I have been busy the last few days writing lots of code for business and data components. I came across an interesting “bug” in VS.NET. In my unmanaged days, I would compile all binary files to a central location in order to quickly register and/or deploy them into an install application. Carrying over that habit, I set up my VS.NET projects/solution to compile to one folder as well (i.e. Dev\Bin\Debug and Dev\Bin\Release, accordingly). But, late last night, I started to get this message:
Could not copy temporary files to the output directory.
The file 'assembly name' cannot be copied to the run directory. The process cannot access the file because it is being used by another process.
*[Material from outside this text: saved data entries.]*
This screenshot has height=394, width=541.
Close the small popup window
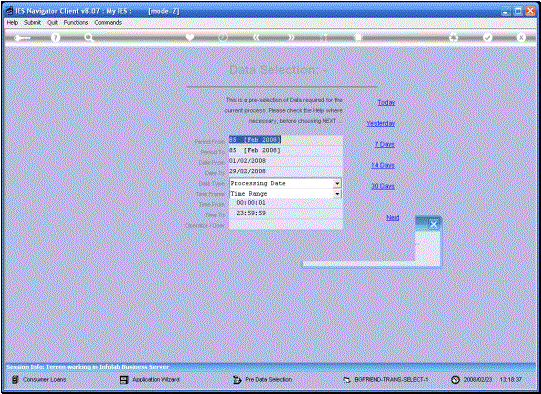(x=434, y=225)
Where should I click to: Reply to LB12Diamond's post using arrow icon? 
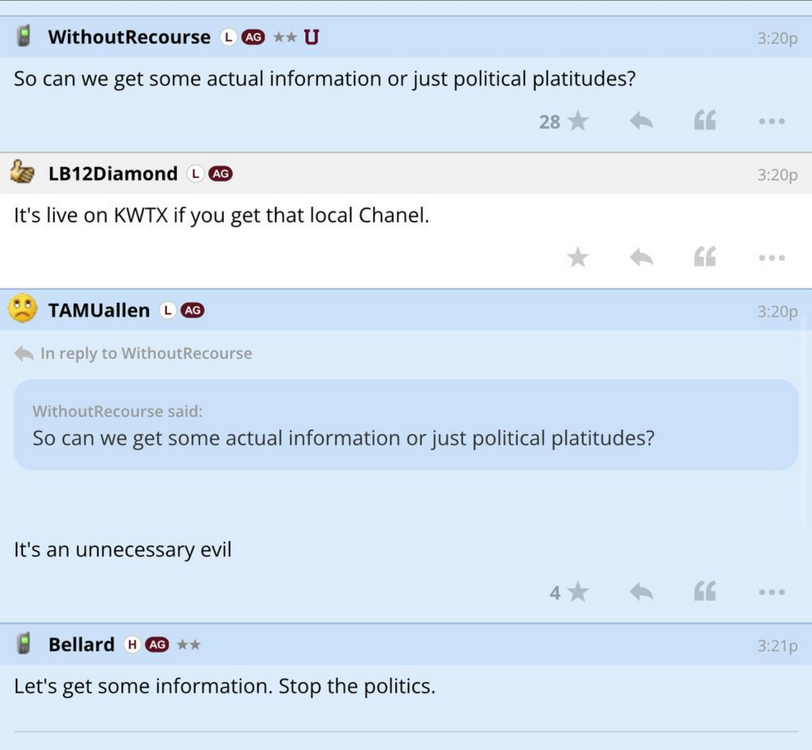641,257

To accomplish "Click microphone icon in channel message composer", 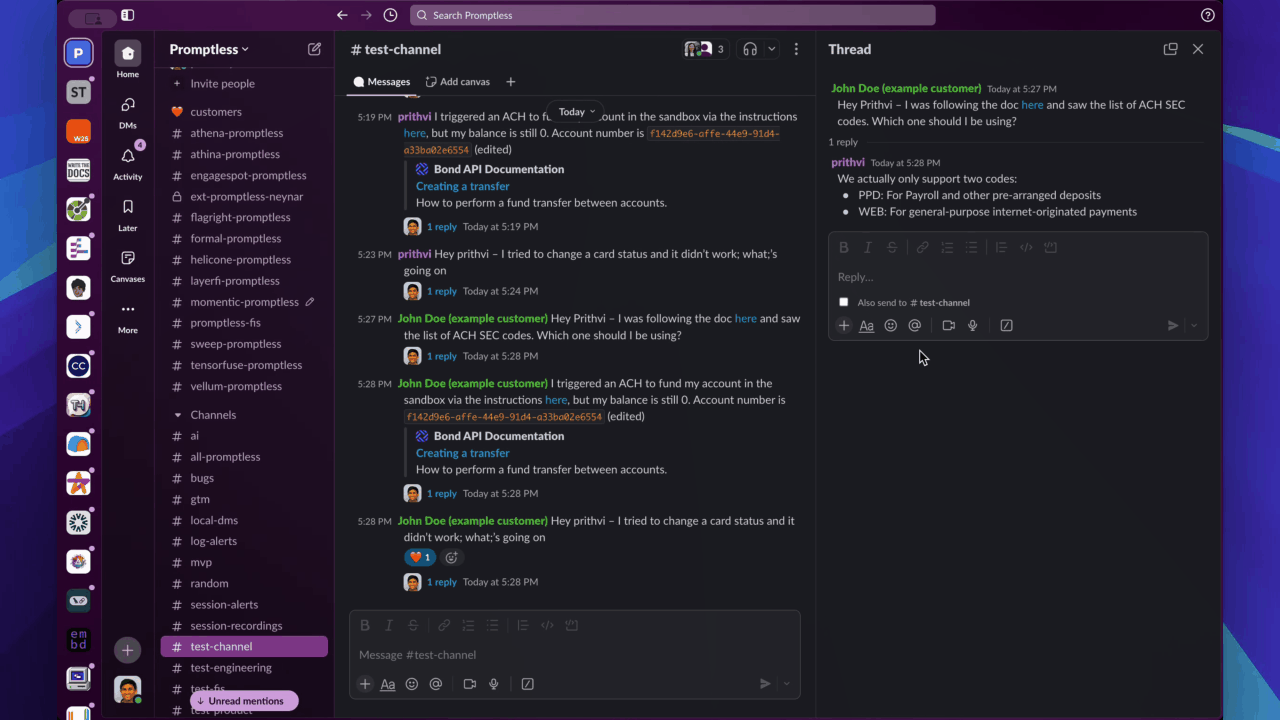I will (493, 684).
It turns out there is a bug in VS.NET: BUG: "Could Not Copy Temporary Files to the Output Directory" Error Message When You Build a Solution That Contains Multiple Projects (Q313512). Apparently, when an assembly gets over 64 KB in size, the IntelliSense engine of a project will lock a referenced assembly. The IntelliSense engine locks only those referenced assemblies that are larger than 64 KB. In this case, as I was seeing while debugging which assemblies the VS.NET process was holding, I did find my assembly being “locked“!
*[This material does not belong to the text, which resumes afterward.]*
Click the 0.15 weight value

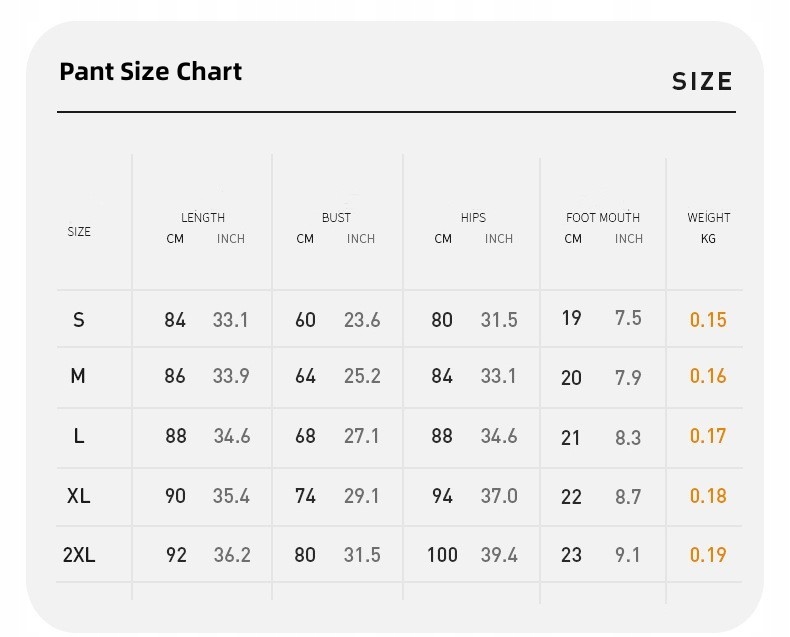click(708, 320)
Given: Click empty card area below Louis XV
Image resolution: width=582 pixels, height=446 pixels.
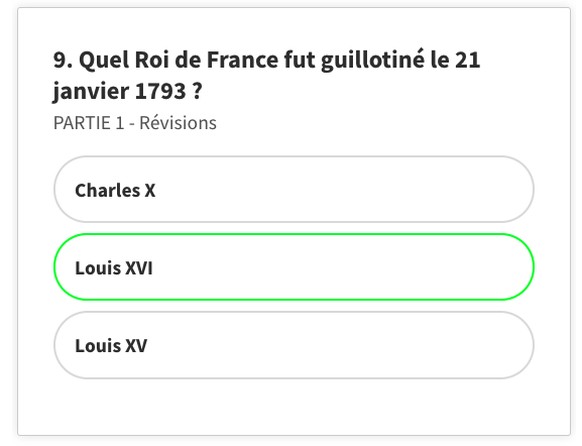Looking at the screenshot, I should click(x=294, y=407).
Mark Michaeliswrote about this last October and had some very helpful tips:
If you create a solution that compiles multiple projects to the same folder and the compile is larger than 64 KB you are bound to encounter and error such as "Could Not Copy Temporary Files to the Output Directory." To avoid this try the following steps:
- Set the Copy Local property of the project to True
- Leave the output to the VS.NET default location, ..bindebug for example.
- Setup references to point to the common output location, ..bin for example. Obviously this requires at least one compile.
- Add a post build step to copy the DLLs to the common location:
copy $(TargetDir)$(TargetName)*.* r:bin(Thanks to John Pritt for this info.)